(Provided records)
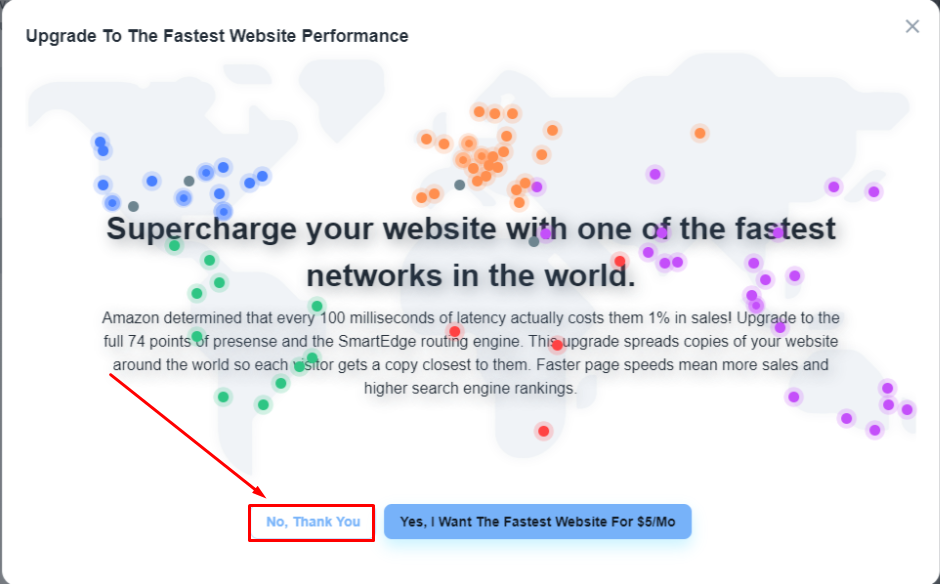The image size is (940, 584).
Task: Click the Amazon latency description paragraph
Action: [470, 352]
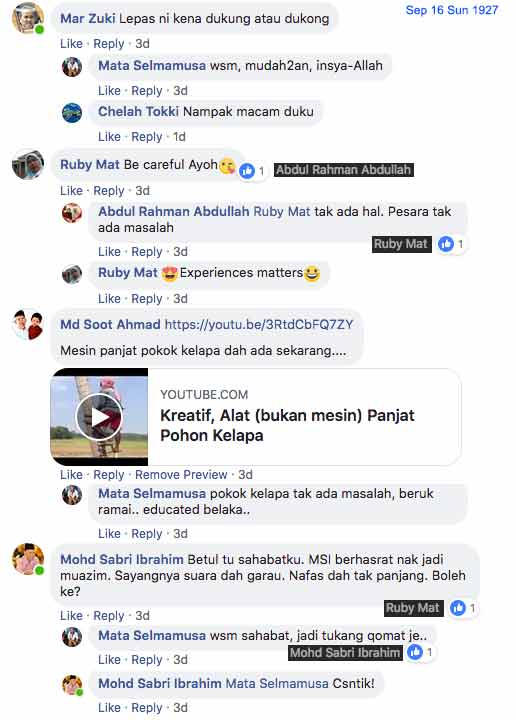Open Mata Selmamusa's avatar beside 'wsm, mudah2an'
The image size is (516, 720).
click(x=72, y=67)
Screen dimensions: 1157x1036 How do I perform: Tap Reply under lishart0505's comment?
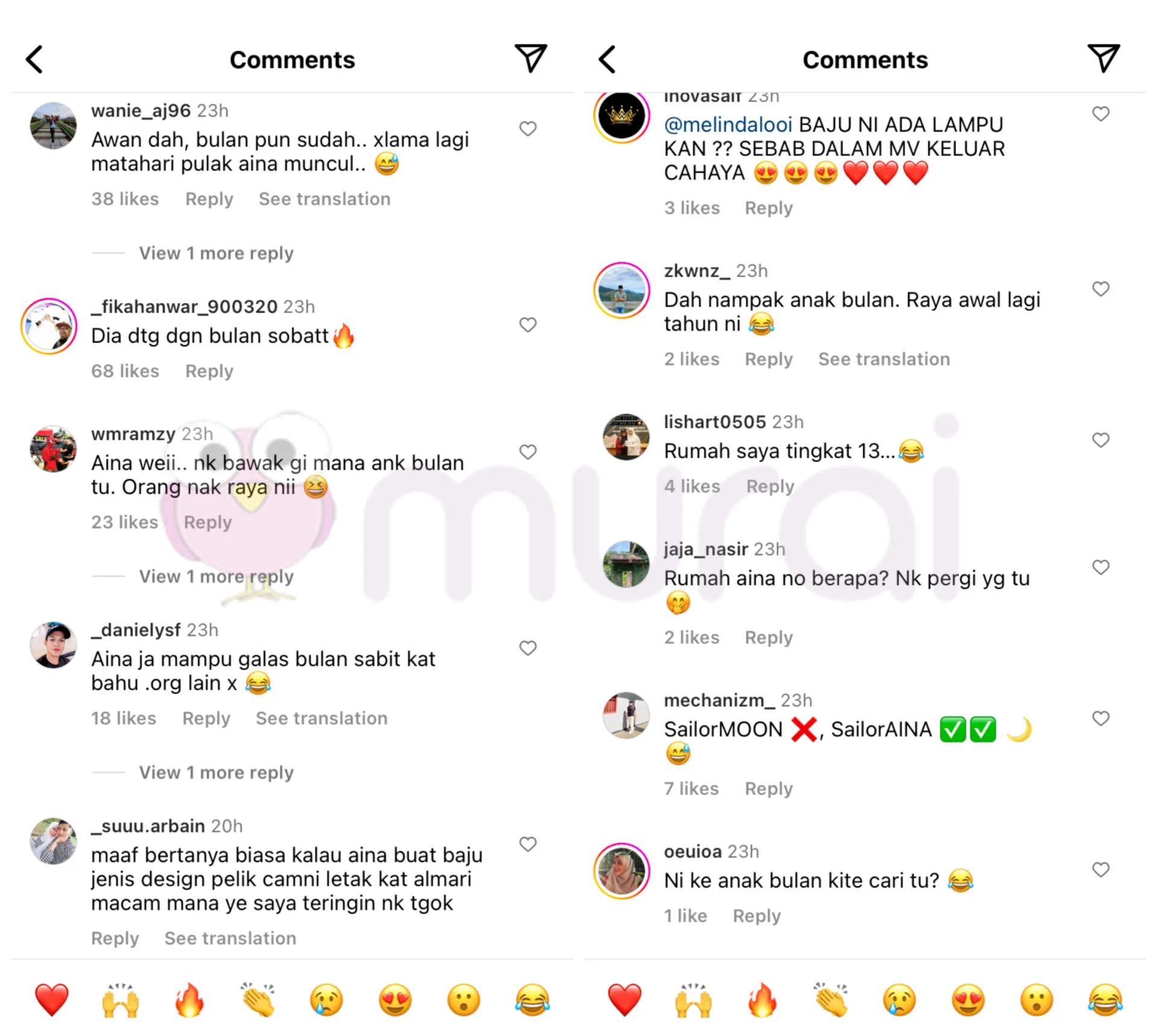[770, 486]
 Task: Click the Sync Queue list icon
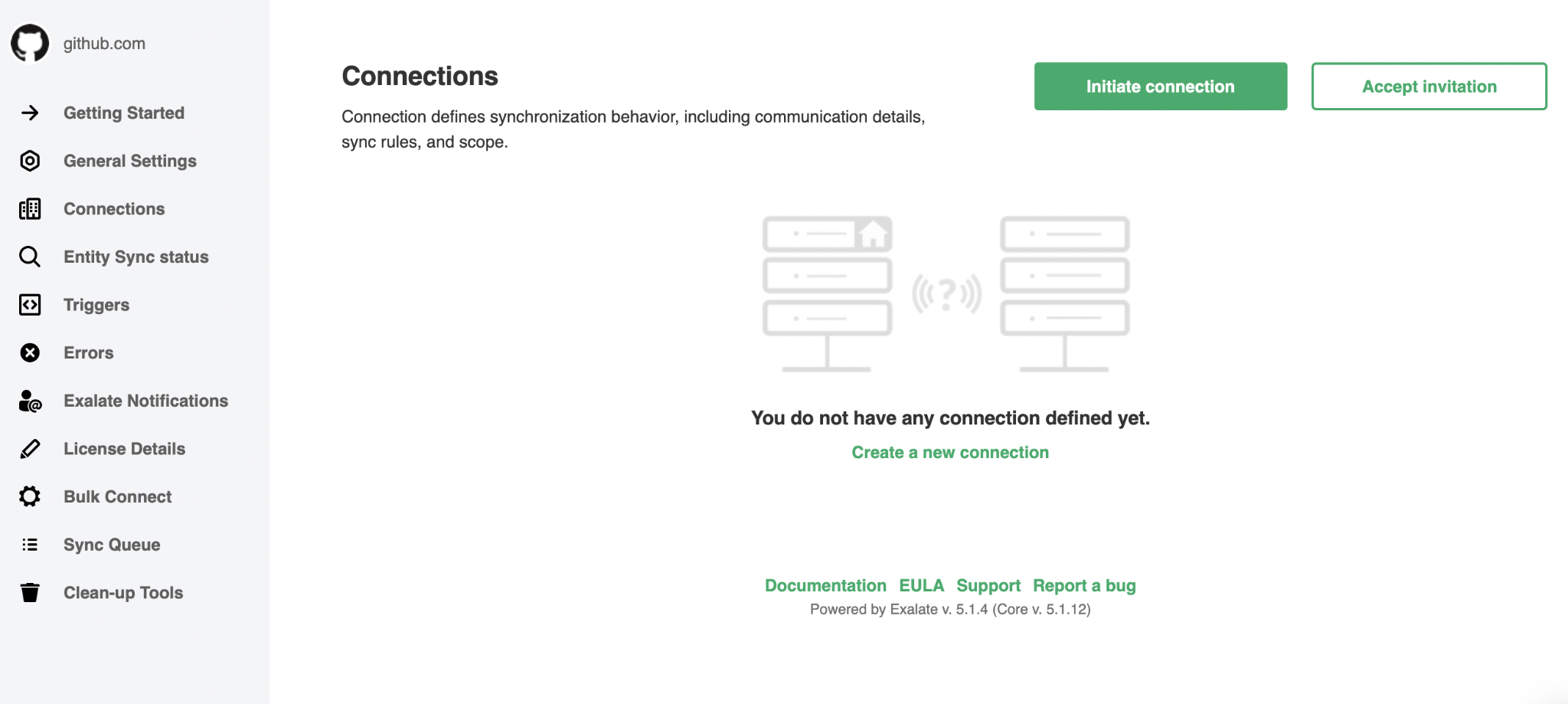30,545
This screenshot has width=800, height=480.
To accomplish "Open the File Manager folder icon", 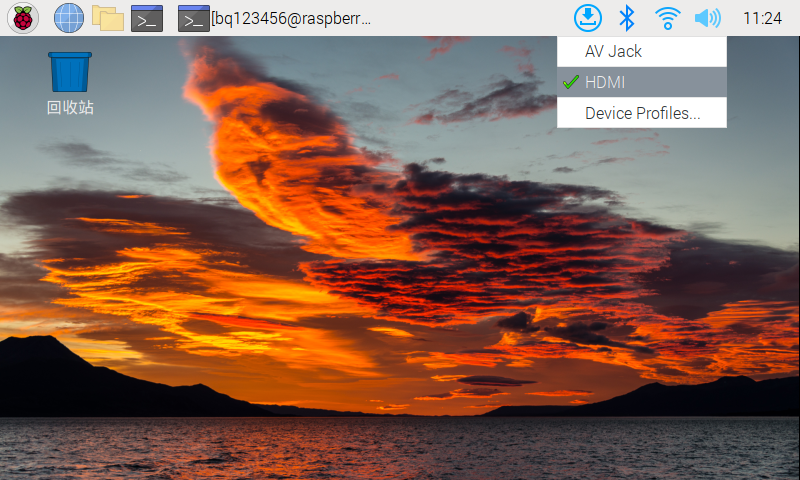I will [107, 18].
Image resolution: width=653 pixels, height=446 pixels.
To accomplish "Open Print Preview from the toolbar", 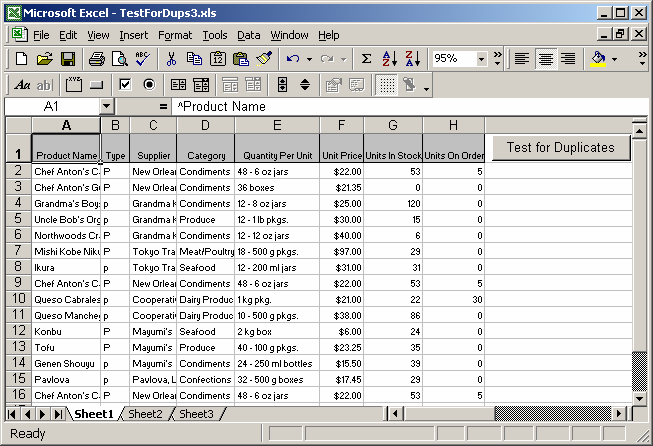I will coord(120,59).
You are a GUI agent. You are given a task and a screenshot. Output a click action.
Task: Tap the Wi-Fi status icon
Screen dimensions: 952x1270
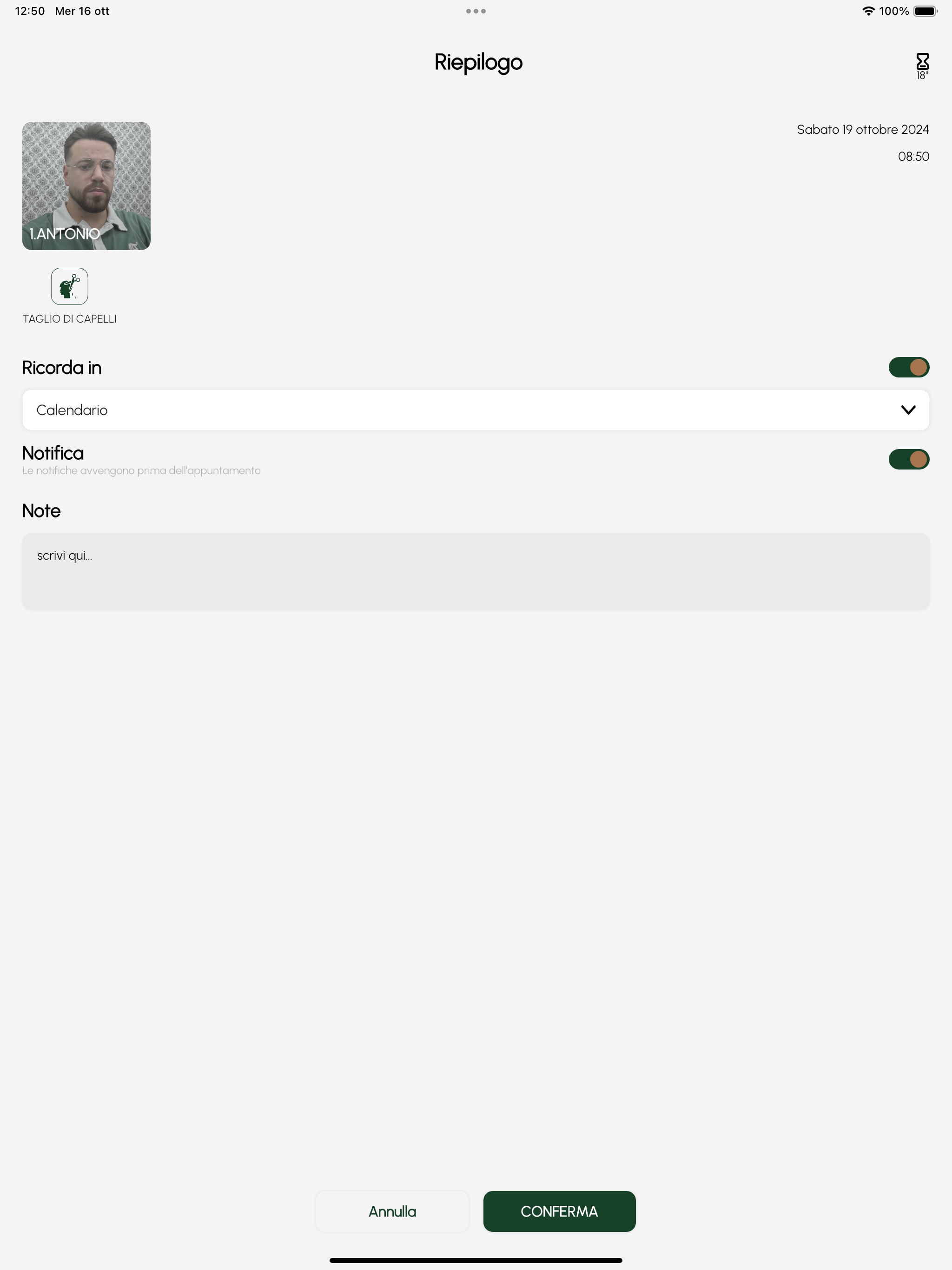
(End Provided records)
Aim of the exercise> Select and copy each line from the data that includes the word "height".

Task result>
This screenshot has width=800, height=480.
Image resolution: width=653 pixels, height=446 pixels.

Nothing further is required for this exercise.